Still no compensation for library rape victim after a decade

Ilse de Lange

Judges found the city to have failed dismally to provide a safe and healthy environment for the victim.

File image

A former Klerksdorp library assistant who was viciously assaulted and raped after her repeated requests for protection fell on deaf ears is still battling to get full compensation for her ordeal over a decade later.

The librarian, who was rendered unemployable as a result of a July 2008 incident at the municipal library, initially sued the Matlosana municipality but later withdrew her claim and then proceeded with a claim against the Compensation Commissioner.

She had repeatedly reported burglaries, being threatened with violence, mugged, assaulted and robbed and an attempt to rape her in 2002, but all of her requests for additional security measures were ignored.

The High Court in Pretoria initially ordered her to pay the municipality’s legal fees, but a full bench of the court in 2016 set aside the ruling and ordered the municipality to pay all of her costs.

The judges at the time described the municipality’s initial denial that she was raped and implication that she was partially to blame for her rape as offensive and deeply insensitive, saying the city had failed dismally to provide a safe and healthy environment for its employees.

The Compensation Commissioner initially denied that the incident was due to anyone’s negligence and insisted her rape was not foreseeable and was an unfortunate incident caused by criminal actions of a member of the public.

The Commissioner in 2011 approved a monthly pension for the woman of R2720 with yearly increases.

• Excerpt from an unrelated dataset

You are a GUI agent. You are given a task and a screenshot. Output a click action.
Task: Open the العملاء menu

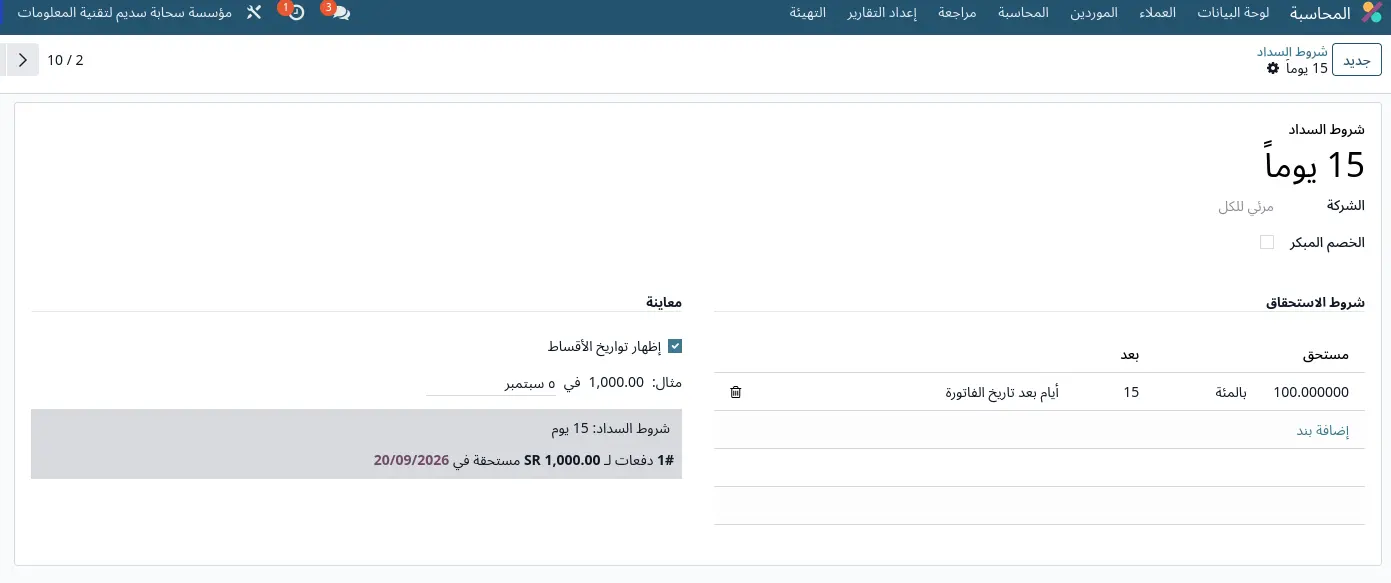coord(1159,13)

She applied for additional compensation in 2014 because she could not afford all of her medical costs but it was only approved in 2017 and the Commission thereafter simply ignored the judgment.

She battled for almost nine months to get a copy of the judgment and when the increased payment was still not forthcoming, this week obtained a high court order compelling the Labour Director General to comply with the award of additional compensation.

She was given leave to apply for an order to hold the Director General in contempt of court if the order was not complied with within the next two months.

She said in court papers she not only suffered the rape, but had to relive it repeatedly during the criminal trial, the civil trial and the compensation hearing, had to receive a major neck operation, and still suffered from the trauma, stigma, humiliation and financial loss.